> _WHAT TO WORK ON_: Print the entries exactly; skip the pictures.

[[ ENTRIES SUPPLIED, beginning ]]

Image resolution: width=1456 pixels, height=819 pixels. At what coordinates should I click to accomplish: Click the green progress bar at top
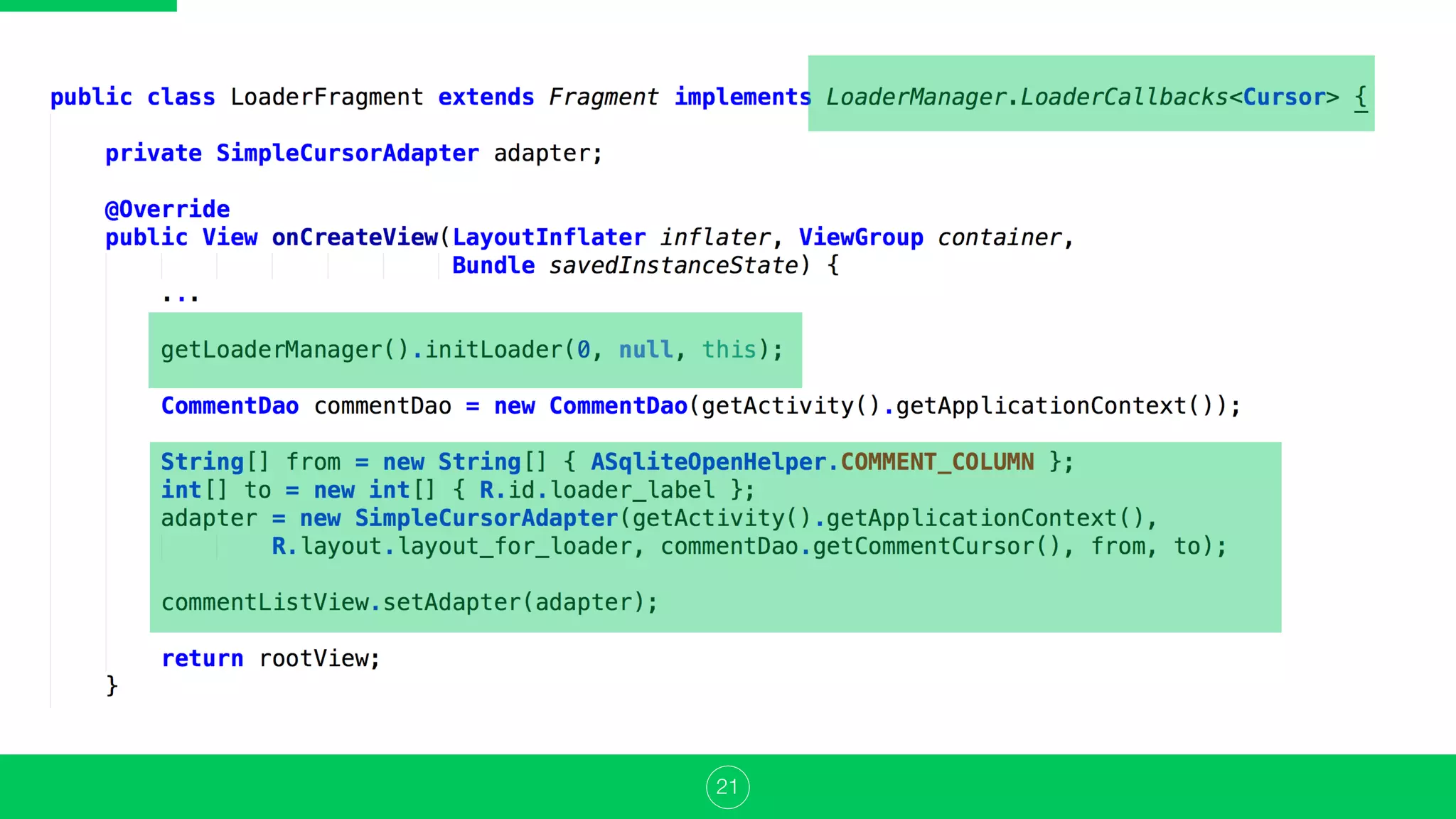[x=88, y=5]
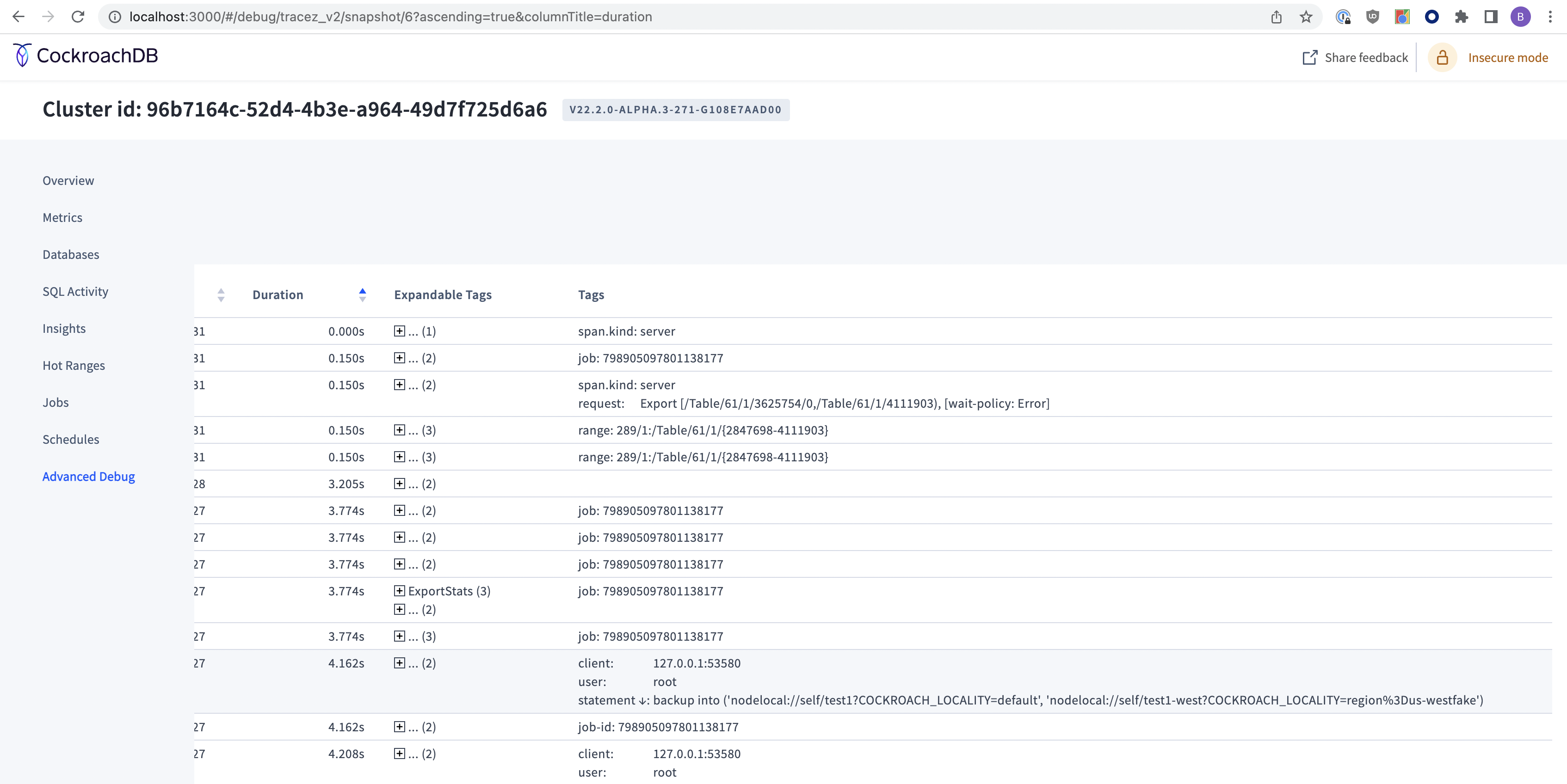The image size is (1567, 784).
Task: Click the CockroachDB logo icon
Action: [22, 55]
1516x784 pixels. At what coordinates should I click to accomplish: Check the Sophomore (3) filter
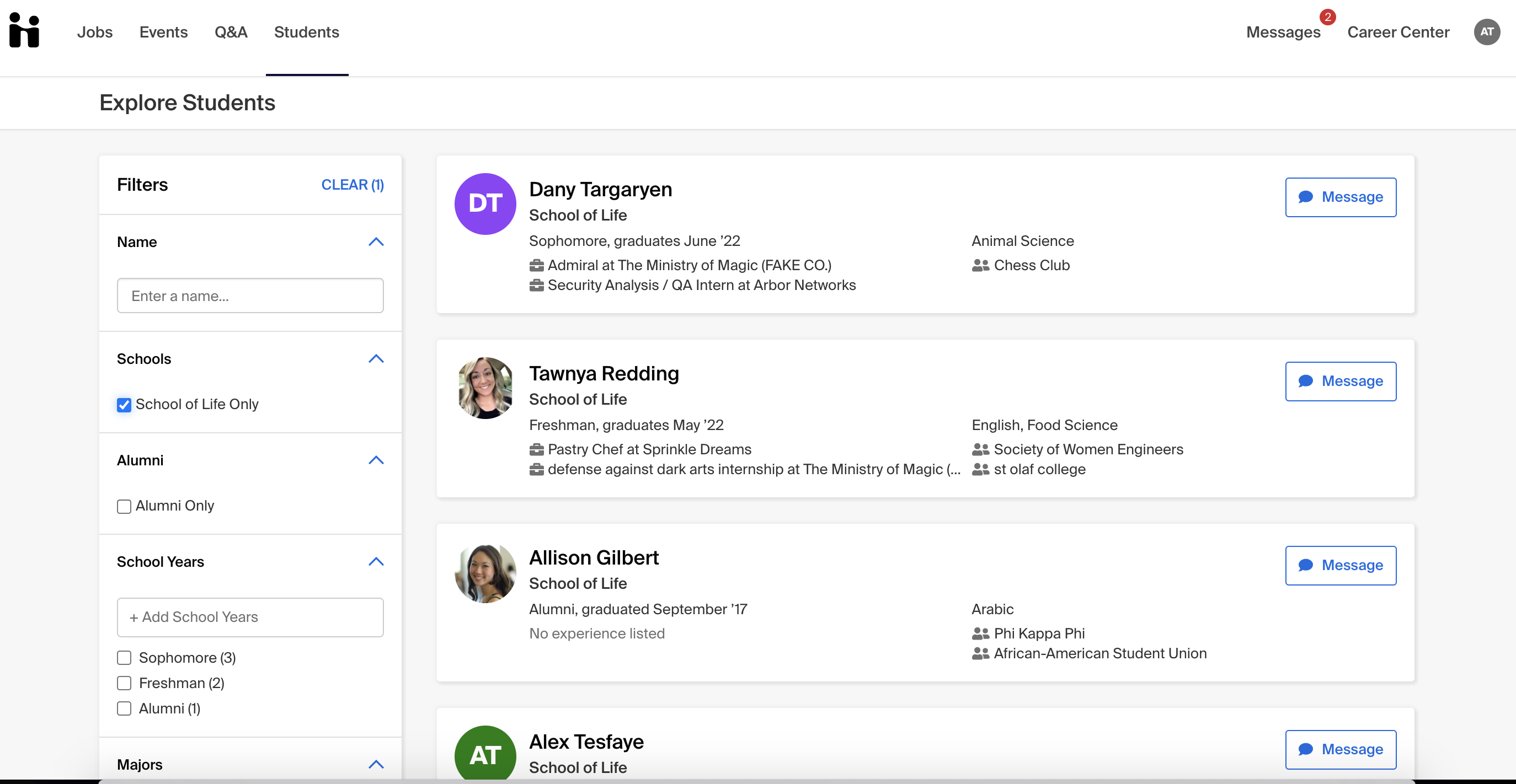[124, 658]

[[ ENTRIES SUPPLIED, end ]]

> _RESULT_:
Image resolution: width=1456 pixels, height=819 pixels. At what coordinates should I click to accomplish: Click the green progress bar at top
[x=88, y=5]
The image size is (1567, 784).
Task: Click the CockroachDB logo icon
Action: [22, 55]
1516x784 pixels. At what coordinates should I click to accomplish: Check the Sophomore (3) filter
[124, 658]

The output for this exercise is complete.